The Confederacy was formed on February 8, 1861, by the seven secession slave states: South Carolina, Mississippi, Florida, Alabama, Georgia, Louisiana, and Texas.[4] All seven of the states were located in the Deep South region of the United States, whose economy was heavily dependent upon agriculture—particularly cotton—and a plantation system that relied upon slaves of African descent for labor.[5] Convinced that white supremacy[6] and the institution of slavery[4][6] were threatened by the November 1860 election of Republican candidate Abraham Lincoln to the U.S. presidency, on a platform which opposed the expansion of slavery into the western territories, the Confederacy declared its secession from the United States, with the loyal states becoming known as the Union during the ensuing American Civil War.[2] In a speech known today as the Cornerstone Address, Confederate Vice President Alexander H. Stephens described its ideology as being centrally based "upon the great truth that the negro is not equal to the white man; that slavery, subordination to the superior race, is his natural and normal condition".[7]

Before Lincoln took office on March 4, 1861, a provisional Confederate government was established on February 8, 1861. It was considered illegal by the United States federal government, and many Northerners thought of the Confederates as traitors. After war began in April, four slave states of the Upper South—Virginia, Arkansas, Tennessee, and North Carolina—also seceded and joined the Confederacy. The Confederacy later accepted the slave states of Missouri and Kentucky as members, although neither officially declared secession nor were they ever largely controlled by Confederate forces, despite the efforts of Confederate shadow governments, which were eventually expelled. The government of the United States (the Union) rejected the claims of secession as illegitimate.

The Civil War began on April 12, 1861, when the Confederates attacked Fort Sumter, a Union fort in the harbor of Charleston, South Carolina. No foreign government ever recognized the Confederacy as an independent country,[1][8][9] although Great Britain and France granted it belligerent status, which allowed Confederate agents to contract with private concerns for arms and other supplies.

In 1865, the Confederacy's civilian government disintegrated in a chaotic manner: the Confederate States Congress adjourned sine die, effectively ceasing to exist as a legislative body on March 18. After four years of heavy fighting and 620,000–850,000 military deaths,[10][11] all Confederate land and naval forces either surrendered or otherwise ceased hostilities. The war lacked a formal end, with Confederate forces surrendering or disbanding sporadically throughout most of 1865. The most significant capitulation was Confederate general Robert E. Lee's surrender to Ulysses S. Grant at Appomattox on April 9, after which any lingering doubt regarding the war's outcome and/or the Confederacy's prospect for survival was extinguished, although another sizable force under Confederate general Joseph E. Johnston did not formally surrender to William T. Sherman until April 26. Contemporaneously, President Lincoln had been assassinated by Confederate sympathizer John Wilkes Booth on April 15, 1865. Confederate President Jefferson Davis's administration declared the Confederacy dissolved on May 5[5][12] and Davis himself acknowledged in later writings that the Confederacy "disappeared" in 1865.[13]

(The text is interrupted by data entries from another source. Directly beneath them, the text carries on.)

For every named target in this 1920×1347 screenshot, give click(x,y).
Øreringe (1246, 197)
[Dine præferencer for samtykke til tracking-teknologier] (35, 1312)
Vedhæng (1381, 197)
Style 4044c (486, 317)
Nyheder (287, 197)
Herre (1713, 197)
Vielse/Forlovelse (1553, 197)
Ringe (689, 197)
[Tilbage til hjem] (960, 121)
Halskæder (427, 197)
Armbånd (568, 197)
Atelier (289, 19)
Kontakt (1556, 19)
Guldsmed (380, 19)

After the war, Confederate states were readmitted to the Union during the Reconstruction era, after each ratified the 13th Amendment to the U.S. Constitution, which outlawed slavery. "Lost Cause" ideology—an idealized view of the Confederacy as valiantly fighting for a just cause—emerged in the decades after the war among former Confederate generals and politicians, as well as organizations such as the United Daughters of the Confederacy and the Sons of Confederate Veterans. Particularly intense periods of Lost Cause activity came around the time of World War I, as the last Confederate veterans began to die and a push was made to preserve their memory, and then during the Civil Rights Movement of the 1950s and 1960s, in reaction to growing public support for racial equality. Through activities such as building prominent Confederate monuments and writing school history textbooks to paint the Confederacy in a favorable light, Lost Cause advocates sought to ensure future generations of Southern whites would continue to support white supremacist policies such as the Jim Crow laws.[14] The modern display of Confederate flags primarily started during the 1948 presidential election when the battle flag was used by the Dixiecrats in opposition to the Civil Rights Movement and has continued to the present day.[15][16]